▸ **Задания**
1. Кому, согласно отрывку, отец Тома сообщил о том, что сын откладывает поездку?
2. Перепишите из отрывка всё, начиная со слов «Рассел телеграфировал 29» и вплоть до слов «ему не понравился[266].».

▸ **Отрывок**
|---|

Рассел телеграфировал 29 марта Элиоту-старшему: «Убедительно советую телеграфировать Тому, отговорить его от плавания в нынешних особо опасных условиях, если только немедленное получение степени не стоит смертельного риска». Том телеграфировал отцу, что откладывает поездку. Тот сообщил об этом профессору Вудсу в Гарвард, добавляя, что тон Рассела ему не понравился[266].
Вот рассказ леди Оттолайн об еще одной встрече с Элиотом. Рассел уверял ее, что Элиот очень мил и чрезвычайно хочет с нею увидеться: «С Берти я никогда не чувствую себя в лучшей форме. Он всегда разрушает мое легкомысленное и веселое настроение и наводит порчу. Т. С. Элиот, его американский друг-поэт, пришел с ним. Я была в восторге, что он тоже придет, но я нашла его скучным, скучным, скучным. <…>
Меня удивляет, откуда берется его неврастеническая поэзия? Из его Новой Англии, пуританского наследия и воспитания? Я думаю, он утратил всякую непосредственность и может прорваться через конформизм только при помощи стимула яростных эмоций. Он совершенно не понимает Англии и воображает, что главное – быть очень вежливым, скрупулезным и соблюдать условности и приличия. <…>
Я попыталась добиться того, чтобы он говорил более раскованно, перейдя на французский, считая, что он будет чувствовать себя свободнее, но не думаю, что добилась грандиозного успеха, хотя получилось лучше, чем на английском…»[267]
Cвоему гарвардскому руководителю Вудсу Том написал, что приедет «при первой возможности».

|---|

▸ **Содержимое набора данных**
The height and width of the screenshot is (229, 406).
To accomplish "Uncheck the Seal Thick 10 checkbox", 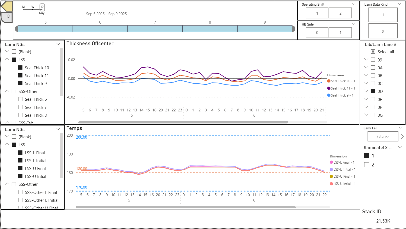I will coord(20,68).
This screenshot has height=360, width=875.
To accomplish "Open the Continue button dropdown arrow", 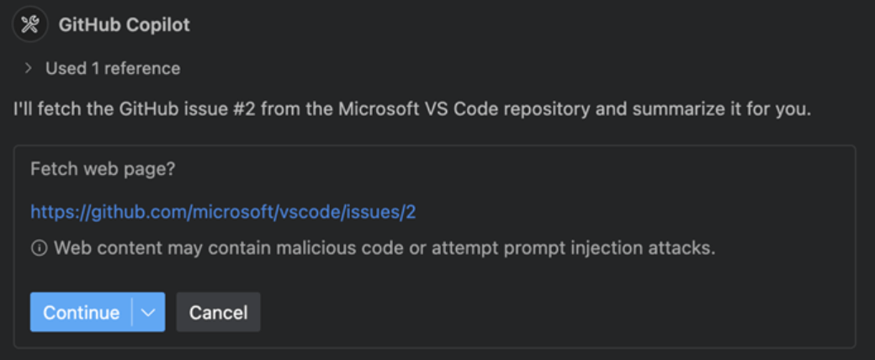I will (148, 312).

|---|

▸ **Ответы к заданиям**
1. Профессору Вудсу в Гарвард.

2.
Рассел телеграфировал 29 марта Элиоту-старшему: «Убедительно советую телеграфировать Тому, отговорить его от плавания в нынешних особо опасных условиях, если только немедленное получение степени не стоит смертельного риска». Том телеграфировал отцу, что откладывает поездку. Тот сообщил об этом профессору Вудсу в Гарвард, добавляя, что тон Рассела ему не понравился[266].